Alfred Russel Wallace was a British naturalist who lived from 1823 to 1913. He is recognized for independently forming the theory of evolution through natural selection. In 1858, before Charles Darwin published On the Origin of Species, Wallace’s paper on the subject was published jointly along with some of Darwin’s writing. Throughout his lifetime of exploration and study, Wallace became the world’s foremost expert on the geographical distribution of animal species.
Wallace was fascinated by the biodiversity in Malaysia and Indonesia, wherein 1859 he charted to an exact physical boundary the separation between fauna which is native to Asia and that which is found in Australia. ‘The Wallace Line’ runs between Bali and Lombok and between Borneo and Sulawesi.
A map showing Wallace’s route taken from his book The Malay Archipelago (1869)
Photo credit: Asian Geographic
It is estimated that as recently as 15,000 years ago, sea levels were more than 110 metres lower than they are today.

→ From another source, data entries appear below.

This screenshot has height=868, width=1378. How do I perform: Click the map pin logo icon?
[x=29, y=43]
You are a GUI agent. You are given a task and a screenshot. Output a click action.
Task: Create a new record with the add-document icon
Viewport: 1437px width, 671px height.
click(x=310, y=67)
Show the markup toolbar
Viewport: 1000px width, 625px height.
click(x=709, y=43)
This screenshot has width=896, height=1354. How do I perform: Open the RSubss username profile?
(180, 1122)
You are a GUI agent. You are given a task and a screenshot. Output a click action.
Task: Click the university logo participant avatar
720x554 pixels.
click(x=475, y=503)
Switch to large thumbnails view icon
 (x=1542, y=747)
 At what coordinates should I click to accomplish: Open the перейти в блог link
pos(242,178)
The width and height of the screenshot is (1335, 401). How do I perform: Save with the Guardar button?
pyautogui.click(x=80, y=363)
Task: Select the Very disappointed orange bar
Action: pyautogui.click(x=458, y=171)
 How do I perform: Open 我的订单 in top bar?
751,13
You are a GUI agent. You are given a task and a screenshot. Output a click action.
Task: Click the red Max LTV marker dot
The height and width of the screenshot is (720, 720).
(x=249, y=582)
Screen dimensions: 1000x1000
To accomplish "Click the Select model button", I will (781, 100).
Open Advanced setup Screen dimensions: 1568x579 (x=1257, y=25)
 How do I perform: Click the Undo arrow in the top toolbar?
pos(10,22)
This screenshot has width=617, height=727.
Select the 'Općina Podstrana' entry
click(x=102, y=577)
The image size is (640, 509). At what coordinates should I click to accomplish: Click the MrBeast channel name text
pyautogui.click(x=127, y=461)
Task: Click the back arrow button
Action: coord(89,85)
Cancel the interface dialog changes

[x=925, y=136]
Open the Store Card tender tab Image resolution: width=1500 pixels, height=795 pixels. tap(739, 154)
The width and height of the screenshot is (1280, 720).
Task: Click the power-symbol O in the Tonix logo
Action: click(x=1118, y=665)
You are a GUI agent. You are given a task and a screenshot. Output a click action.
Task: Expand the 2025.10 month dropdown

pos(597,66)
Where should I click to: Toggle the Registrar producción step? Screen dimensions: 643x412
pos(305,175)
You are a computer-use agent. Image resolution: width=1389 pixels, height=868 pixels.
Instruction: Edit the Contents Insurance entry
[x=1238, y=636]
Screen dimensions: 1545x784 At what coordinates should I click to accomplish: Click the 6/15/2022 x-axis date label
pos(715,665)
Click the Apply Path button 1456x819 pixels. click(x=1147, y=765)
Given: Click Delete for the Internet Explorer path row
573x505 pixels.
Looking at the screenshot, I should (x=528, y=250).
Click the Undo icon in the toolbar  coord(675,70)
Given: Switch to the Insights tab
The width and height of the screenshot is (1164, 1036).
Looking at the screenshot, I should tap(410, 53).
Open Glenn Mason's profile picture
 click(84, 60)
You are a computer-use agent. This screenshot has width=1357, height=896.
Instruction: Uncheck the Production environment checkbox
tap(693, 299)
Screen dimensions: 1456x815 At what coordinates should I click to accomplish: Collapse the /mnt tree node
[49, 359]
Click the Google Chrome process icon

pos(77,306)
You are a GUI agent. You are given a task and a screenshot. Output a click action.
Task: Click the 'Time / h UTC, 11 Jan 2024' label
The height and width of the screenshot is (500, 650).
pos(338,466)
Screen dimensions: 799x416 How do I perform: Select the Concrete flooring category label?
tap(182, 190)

Most of the islands that comprise present-day Indonesia and Malaysia were one landmass, now referred to as Sundaland. Nearby Australia and Tasmania also comprised a single landmass which is sometimes called Sahul.
That Borneo, Sumatra, Java and Bali were once connected is commonly accepted among Indonesians without the need for scientific evidence. Ask an Indonesian how Bali came to be its own island; you may hear a tale about how a giant magic dragon isolated a dishonest gambler.
Lombok was not connected to Bali, either by ancient lands nor legend. Although the distance between Bali and Lombok is only 35 kilometres, the Lombok Strait is so deep that it has been filled by water for millions of years.
Lombok is east of Wallace’s Line, in the region known as Wallacea, consisting of islands which were not connected to either ice age continent. This area shows a history of inhabiting animals which were capable of island-hopping. Present-day islands including Lombok and the Lesser Sunda Islands have much of the same Australasian fauna as SahuI, but not the same animals as Sundaland and mainland Asia.
Wallace identified the 250m depth of the Lombok Strait as the single most compelling explanation for the differences between Asian and Australian animals. It caused various species to remain isolated from each other on opposite sides of the Lombok Strait through centuries of migrations and evolution.
Many bird species are demonstrative of the division between animal life on both sides of The Wallace Line. Bali has thrushes, woodpeckers, barbets, trogons, paradise flycatchers and paradise shrikes, minivets, blue drongos, pheasants and jungle fowl, but hardly any exotic colourful birds. The opposite is true in Sulawesi, Papua and Timor, where you find parrots, cockatoos and lories.
Wallace inferred that the species of birds specific to Bali, being primarily flightless and weak-flying birds, must have descended from Asiatic birds which arrived in Bali when it was an eastern point connected to mainland Asia 15,000 years prior. Rising sea levels then stranded populations of birds which could not fly over open water.
According to Wallace, the region’s transformative climate history could also explain the presence of large land mammals from Asia such as tigers on Bali and Borneo. There was a tiger population in Bali at the time of Wallace’s research (hunting and agriculture lead to the extinction of Bali tigers in the 1930s). However, there were no tigers in Borneo, possibly ever. Wallace believed that tigers must have been in Borneo and the Sunda Islands after the last glacial maximum even if they had not survived. The Dayak people of Borneo shared the belief that tigers once lived in their midst, but they, like Wallace, did not have evidence.
The Wallace Line is accepted as a faunal boundary. Wallace continued fieldwork in Asia, the Amazon and the Americas. He went on to develop a breadth of groundbreaking discoveries including warning colouration in animals but also continued to study and defend the theory of natural selection. After evolution was widely accepted by the scientific world, many arguments have been voiced. Wallace wrote one of the most celebrated books on evolution in 1889: Darwinism. He was among the first biologists to write seriously about the potential of life on other planets and to publish concerns about the negative impacts of human activity on our natural environment.
In 2015, scientists presented the most convincing evidence of Borneo tigers to date. Research published in ‘Genetic Ancestry of the Extinct Javan and Bali Tigers’ references mitochondrial DNA analysis as proof of tiger colonies in Borneo and the Sunda Islands approximately 11,000 – 12,000 years ago.